Перовские были в восторге от вечера, а отчет о том, как их встретили в доме Варвары Алексеевны, пришлось давать самому благодетелю.

– Князь Григорий Семенович Волконский человек добрейший и губернатор отменный. – Приглашение сыновьям посетить Оренбург графу пришлось по сердцу. – Мы избрали князя Почетным членом Императорского общества испытателей природы, где я до сих пор еще президентствую… Князь человек незаурядный, о его странностях много анекдотов. Турки саблей по голове угостили. Рассказывают, будто князь по своему Оренбургу хаживает в халате, на коем все его ордена. Дети бегают за ним, как за блаженным, а он сей свите радуется.

Граф ощутимо потеплел к своим воспитанникам, отцовская тревога была в его глазах: война надвигалась на Россию.

Еще как надвигалась. Наутро после танцев у Репниных братья были в манеже Михайловского замка. Император Александр устроил инспекцию гранадерскому полку, коему надлежало выступить в поход на западную границу.

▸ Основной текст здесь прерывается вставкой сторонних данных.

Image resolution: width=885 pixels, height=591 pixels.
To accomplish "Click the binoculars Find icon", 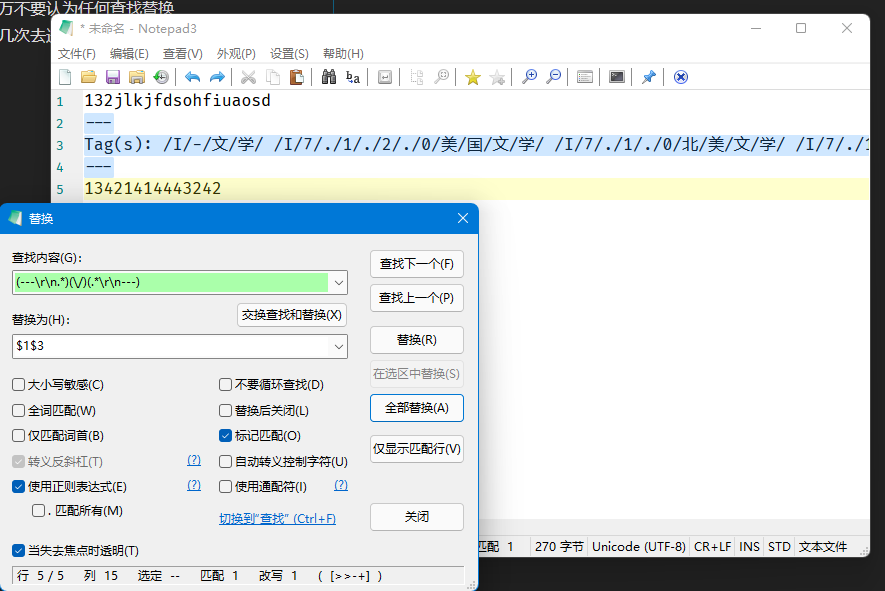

Через день-другой однокашник Перовских Голицын 1-й отбыл в Стокгольм, прикомандированный к свите генерал-квартирмейстера Сухтелена. Ехали заключать тайный договор с Бернадотом против Наполеона. Если Швеция ударит с севера – воевать придется на два фронта.

28 февраля отбыл в армию полковник Пенский, их начальник. А 29-го, в Касьянов день, Василий, сопровождавший во дворец, вместе с Дурново, их начальника князя Волконского, видели флигель-адъютанта Чернышёва.

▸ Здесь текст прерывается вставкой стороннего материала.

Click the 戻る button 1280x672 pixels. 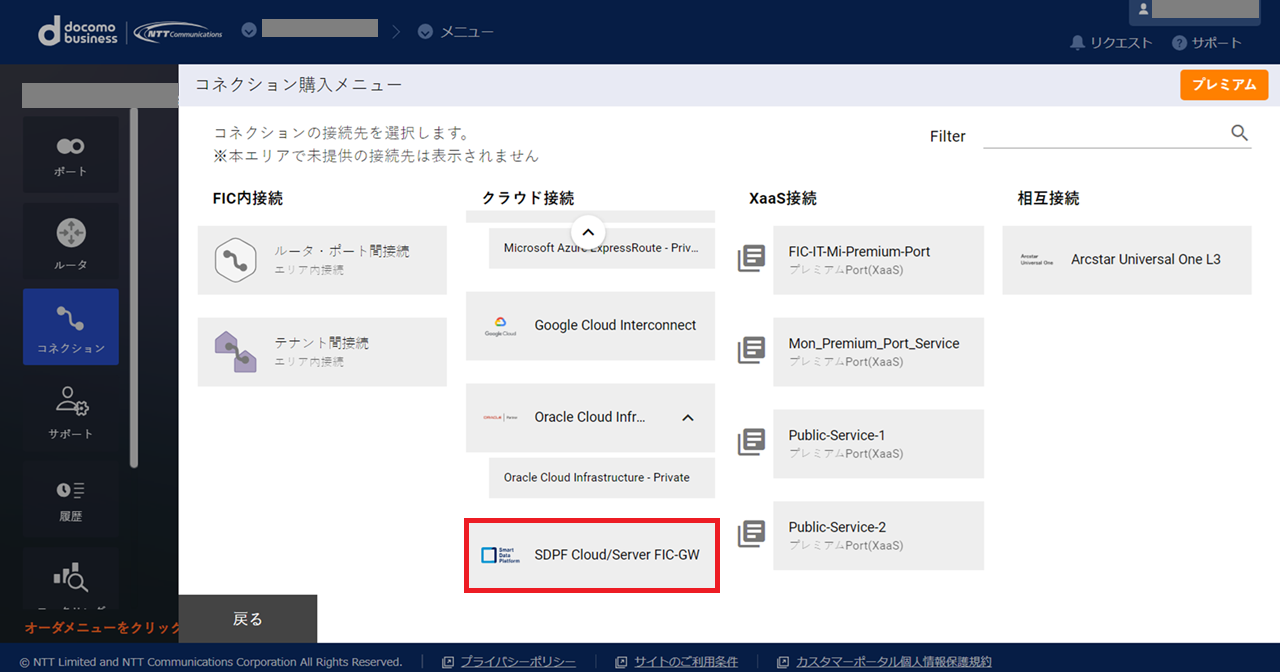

– Чернышёв привез войну, – сказал Дурново Василию. – Ужасную войну. Воевать с Наполеоном – воевать с Европой.

Барабанный бой оглашал Петербург. 2-го марта император Александр на Семеновском плацу инспектировал лейб-гвардии Егерский и Финляндский полки, Гвардейский экипаж. Все эти части отправлялись в Польшу.

5-го марта проводили в Польшу гвардейскую артиллерию. 7-го – Измайловский и Литовский полки.

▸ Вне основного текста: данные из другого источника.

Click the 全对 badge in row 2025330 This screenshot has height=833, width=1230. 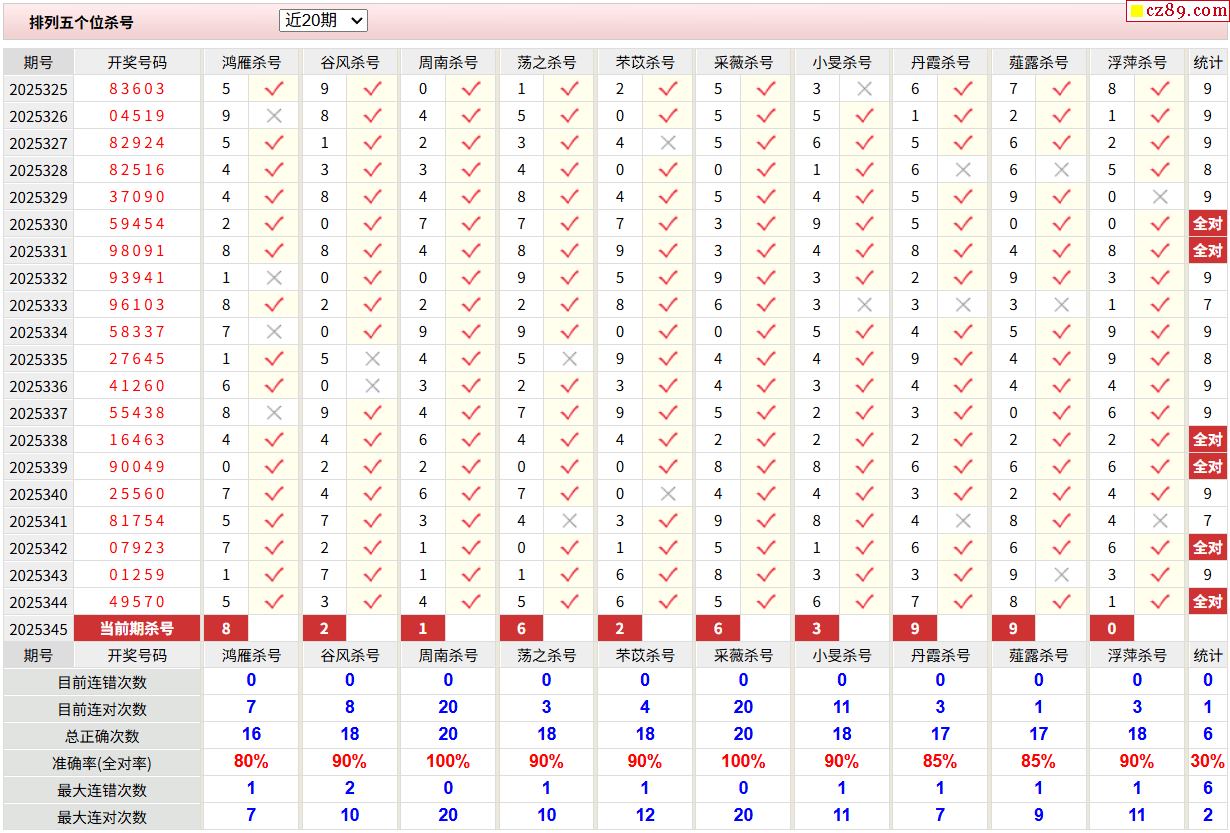[x=1207, y=224]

А днем раньше, 6-го марта, Наполеон произнес речь в Государственном совете. Крылатый человек и говорит крылато:

– Всякий, кто протягивает руку Англии – объявляет себя врагом императора Франция.

Сказано было на весь мир, но для ушей Александра и России.

Министры Франции, обеспокоенные ультиматумом – граф Мольен, герцог Гаэте, генерал Дюрок, князь Талейран – являлись к Наполеону с расчетами ужасных затрат на столь обременительную войну, предупреждали о русском бездорожье, о суровости русской зимы.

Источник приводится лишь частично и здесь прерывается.